• _Work to complete_:
When the string "marker" is part of a line in the data below, report the whole line.

• _Data provided_:
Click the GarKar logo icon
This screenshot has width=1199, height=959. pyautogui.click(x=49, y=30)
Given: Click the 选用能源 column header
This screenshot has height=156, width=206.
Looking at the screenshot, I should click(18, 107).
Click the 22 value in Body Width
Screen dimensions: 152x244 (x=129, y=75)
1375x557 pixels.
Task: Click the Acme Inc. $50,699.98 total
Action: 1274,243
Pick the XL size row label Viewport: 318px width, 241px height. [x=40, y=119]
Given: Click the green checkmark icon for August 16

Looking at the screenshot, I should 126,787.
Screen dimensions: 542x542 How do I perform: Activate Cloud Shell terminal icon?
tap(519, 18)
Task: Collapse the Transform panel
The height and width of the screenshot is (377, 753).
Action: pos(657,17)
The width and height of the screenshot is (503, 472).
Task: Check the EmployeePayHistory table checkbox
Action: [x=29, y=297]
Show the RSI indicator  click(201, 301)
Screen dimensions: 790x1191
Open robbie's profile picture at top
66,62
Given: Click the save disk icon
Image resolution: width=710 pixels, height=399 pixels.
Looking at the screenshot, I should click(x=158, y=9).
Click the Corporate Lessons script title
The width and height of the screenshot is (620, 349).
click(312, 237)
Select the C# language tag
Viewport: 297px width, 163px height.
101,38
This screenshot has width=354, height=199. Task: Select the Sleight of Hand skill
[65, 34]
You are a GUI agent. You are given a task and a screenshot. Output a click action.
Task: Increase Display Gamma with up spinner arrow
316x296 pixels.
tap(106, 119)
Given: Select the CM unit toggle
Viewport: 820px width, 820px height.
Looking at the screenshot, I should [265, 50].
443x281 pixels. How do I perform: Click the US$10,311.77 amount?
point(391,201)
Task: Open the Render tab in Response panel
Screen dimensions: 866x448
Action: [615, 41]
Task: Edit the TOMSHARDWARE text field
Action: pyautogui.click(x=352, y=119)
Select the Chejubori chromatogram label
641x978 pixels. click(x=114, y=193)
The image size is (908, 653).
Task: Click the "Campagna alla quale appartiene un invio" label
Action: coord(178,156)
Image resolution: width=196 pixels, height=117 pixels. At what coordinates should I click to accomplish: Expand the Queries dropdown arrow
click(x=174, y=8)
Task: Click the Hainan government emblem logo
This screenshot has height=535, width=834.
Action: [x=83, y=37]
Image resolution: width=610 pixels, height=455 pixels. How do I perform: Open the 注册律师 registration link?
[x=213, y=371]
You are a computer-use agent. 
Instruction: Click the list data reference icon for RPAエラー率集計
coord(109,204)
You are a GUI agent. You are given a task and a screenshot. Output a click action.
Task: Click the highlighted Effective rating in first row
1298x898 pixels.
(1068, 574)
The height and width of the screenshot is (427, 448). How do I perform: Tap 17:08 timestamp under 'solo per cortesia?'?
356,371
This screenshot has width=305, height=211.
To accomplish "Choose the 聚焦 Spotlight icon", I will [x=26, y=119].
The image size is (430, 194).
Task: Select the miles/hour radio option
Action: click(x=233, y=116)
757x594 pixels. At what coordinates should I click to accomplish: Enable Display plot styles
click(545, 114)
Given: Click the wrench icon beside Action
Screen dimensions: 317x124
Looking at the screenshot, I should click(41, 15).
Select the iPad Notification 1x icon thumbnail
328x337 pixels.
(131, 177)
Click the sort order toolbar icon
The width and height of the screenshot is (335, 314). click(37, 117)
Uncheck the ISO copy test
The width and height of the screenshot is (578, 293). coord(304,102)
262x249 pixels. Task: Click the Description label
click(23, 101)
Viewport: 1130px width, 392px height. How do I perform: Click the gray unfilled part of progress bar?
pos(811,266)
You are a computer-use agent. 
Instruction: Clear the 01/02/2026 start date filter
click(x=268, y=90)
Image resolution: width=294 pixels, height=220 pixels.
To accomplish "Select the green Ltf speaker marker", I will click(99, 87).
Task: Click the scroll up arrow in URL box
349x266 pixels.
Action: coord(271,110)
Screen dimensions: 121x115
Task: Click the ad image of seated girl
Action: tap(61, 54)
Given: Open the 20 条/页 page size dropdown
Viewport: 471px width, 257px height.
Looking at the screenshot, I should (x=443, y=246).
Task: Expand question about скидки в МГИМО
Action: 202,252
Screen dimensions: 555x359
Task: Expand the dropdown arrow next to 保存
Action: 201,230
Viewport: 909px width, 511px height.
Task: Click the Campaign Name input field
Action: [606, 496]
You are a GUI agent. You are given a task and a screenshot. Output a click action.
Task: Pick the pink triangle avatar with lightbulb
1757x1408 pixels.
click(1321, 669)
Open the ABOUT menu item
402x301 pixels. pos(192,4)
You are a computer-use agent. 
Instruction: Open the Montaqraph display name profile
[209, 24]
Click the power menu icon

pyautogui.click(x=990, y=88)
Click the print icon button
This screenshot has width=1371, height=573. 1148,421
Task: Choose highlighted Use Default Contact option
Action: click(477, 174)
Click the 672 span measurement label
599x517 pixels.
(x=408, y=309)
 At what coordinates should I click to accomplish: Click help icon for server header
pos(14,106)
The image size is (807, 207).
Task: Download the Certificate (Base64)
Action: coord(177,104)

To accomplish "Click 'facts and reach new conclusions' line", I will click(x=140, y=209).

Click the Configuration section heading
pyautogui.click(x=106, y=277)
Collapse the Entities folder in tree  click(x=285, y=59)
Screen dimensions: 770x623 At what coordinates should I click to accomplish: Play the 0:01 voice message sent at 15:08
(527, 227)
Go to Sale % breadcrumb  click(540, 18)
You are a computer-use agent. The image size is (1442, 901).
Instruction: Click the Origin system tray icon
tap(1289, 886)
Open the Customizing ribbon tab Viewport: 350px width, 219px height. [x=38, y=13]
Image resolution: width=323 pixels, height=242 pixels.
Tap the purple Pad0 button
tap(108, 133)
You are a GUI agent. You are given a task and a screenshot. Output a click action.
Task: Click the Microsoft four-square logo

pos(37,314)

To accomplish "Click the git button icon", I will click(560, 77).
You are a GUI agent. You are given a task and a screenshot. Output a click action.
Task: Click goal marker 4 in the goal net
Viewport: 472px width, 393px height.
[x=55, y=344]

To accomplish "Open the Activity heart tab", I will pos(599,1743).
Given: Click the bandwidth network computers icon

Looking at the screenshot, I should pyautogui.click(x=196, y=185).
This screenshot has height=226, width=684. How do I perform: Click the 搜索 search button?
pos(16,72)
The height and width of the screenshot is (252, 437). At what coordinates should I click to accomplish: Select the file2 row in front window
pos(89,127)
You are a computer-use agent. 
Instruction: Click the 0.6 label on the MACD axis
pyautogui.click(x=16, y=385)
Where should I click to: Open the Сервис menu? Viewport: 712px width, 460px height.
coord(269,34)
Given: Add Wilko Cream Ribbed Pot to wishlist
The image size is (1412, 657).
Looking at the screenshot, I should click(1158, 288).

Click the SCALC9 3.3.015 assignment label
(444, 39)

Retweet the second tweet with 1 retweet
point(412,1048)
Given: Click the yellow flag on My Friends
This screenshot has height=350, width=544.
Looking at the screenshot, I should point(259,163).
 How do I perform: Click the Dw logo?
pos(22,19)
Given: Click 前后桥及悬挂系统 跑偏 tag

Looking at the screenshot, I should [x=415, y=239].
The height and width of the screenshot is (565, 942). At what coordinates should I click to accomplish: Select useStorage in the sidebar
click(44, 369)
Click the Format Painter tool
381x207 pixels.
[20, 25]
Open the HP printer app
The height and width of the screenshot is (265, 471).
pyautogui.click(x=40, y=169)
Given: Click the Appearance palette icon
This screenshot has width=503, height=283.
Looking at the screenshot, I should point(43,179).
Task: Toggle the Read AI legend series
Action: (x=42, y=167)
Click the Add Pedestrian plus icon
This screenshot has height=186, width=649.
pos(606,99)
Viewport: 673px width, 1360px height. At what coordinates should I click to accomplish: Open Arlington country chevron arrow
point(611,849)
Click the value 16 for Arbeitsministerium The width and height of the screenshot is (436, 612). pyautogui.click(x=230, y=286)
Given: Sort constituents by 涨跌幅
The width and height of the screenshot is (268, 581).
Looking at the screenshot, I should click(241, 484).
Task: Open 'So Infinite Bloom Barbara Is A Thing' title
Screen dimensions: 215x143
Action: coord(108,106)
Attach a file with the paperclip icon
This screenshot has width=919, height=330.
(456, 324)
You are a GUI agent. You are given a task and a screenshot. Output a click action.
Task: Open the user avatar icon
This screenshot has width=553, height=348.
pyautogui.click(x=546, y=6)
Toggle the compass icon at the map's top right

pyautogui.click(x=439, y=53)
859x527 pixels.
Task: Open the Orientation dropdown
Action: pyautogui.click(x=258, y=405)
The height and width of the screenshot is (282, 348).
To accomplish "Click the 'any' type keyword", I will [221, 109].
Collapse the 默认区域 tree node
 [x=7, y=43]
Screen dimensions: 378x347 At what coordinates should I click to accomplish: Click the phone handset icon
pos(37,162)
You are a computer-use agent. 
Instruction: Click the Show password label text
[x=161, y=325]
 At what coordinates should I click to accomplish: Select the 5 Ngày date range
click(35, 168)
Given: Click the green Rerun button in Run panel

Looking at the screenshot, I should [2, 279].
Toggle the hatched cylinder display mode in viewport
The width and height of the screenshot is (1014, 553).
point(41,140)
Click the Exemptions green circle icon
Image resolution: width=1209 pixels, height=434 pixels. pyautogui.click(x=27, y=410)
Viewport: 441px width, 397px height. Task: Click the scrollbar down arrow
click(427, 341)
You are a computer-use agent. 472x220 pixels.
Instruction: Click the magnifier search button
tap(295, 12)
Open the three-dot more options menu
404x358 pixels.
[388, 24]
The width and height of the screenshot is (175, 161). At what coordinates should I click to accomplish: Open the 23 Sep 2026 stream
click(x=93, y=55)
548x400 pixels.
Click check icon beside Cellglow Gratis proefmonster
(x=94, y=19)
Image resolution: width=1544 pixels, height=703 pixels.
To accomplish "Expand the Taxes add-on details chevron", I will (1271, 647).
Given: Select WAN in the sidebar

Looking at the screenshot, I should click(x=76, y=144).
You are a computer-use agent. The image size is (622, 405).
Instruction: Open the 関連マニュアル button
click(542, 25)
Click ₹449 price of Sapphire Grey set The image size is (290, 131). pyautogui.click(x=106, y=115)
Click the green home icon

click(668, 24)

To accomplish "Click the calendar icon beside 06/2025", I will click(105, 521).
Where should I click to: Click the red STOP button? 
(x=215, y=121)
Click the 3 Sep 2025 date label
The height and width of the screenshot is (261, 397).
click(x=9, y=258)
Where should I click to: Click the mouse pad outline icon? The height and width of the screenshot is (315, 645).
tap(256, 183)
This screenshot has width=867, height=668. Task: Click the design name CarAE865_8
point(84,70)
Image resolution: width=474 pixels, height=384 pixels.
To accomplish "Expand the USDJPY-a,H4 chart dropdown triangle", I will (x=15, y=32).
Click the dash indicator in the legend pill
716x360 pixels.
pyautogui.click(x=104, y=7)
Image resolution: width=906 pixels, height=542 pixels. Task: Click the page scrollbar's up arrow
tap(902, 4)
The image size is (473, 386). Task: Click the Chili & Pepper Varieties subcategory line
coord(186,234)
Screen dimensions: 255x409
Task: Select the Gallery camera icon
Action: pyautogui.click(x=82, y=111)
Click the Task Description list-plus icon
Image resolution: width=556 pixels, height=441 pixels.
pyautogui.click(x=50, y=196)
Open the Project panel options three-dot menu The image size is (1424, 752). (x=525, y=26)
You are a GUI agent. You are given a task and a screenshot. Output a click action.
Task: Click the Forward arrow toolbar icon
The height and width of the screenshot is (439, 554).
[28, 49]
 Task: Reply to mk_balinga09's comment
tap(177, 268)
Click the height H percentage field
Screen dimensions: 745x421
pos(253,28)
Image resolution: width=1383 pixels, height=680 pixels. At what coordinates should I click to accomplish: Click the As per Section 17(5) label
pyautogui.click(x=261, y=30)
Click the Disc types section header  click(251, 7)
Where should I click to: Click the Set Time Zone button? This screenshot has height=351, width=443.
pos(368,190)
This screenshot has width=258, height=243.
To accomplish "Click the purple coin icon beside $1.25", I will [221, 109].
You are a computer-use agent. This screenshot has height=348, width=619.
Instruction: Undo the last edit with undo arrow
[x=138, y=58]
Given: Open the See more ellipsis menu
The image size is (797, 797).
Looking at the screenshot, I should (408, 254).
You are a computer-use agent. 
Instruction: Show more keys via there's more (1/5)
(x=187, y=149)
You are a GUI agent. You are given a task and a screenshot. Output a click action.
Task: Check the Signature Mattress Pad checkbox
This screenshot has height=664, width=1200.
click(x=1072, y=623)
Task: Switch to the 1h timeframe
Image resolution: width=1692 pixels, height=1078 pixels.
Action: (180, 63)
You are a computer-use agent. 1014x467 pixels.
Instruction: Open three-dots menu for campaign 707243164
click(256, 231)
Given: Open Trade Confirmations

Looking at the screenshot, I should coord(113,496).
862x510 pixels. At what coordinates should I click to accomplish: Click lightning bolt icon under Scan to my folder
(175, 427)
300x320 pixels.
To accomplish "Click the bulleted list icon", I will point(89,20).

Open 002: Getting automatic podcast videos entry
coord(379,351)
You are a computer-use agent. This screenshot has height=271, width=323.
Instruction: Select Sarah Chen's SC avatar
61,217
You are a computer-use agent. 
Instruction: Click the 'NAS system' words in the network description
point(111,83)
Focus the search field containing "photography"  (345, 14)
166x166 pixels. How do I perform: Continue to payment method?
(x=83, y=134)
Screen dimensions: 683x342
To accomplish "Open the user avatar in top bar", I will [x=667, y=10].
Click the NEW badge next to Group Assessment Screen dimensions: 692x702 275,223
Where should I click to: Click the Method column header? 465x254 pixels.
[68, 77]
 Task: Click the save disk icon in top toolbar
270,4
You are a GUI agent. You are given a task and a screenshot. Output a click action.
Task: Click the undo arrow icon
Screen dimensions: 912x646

• _Solution to the problem_:
To accomplish "Select the green Ltf speaker marker", I will click(99, 87).
Task: Click goal marker 4 in the goal net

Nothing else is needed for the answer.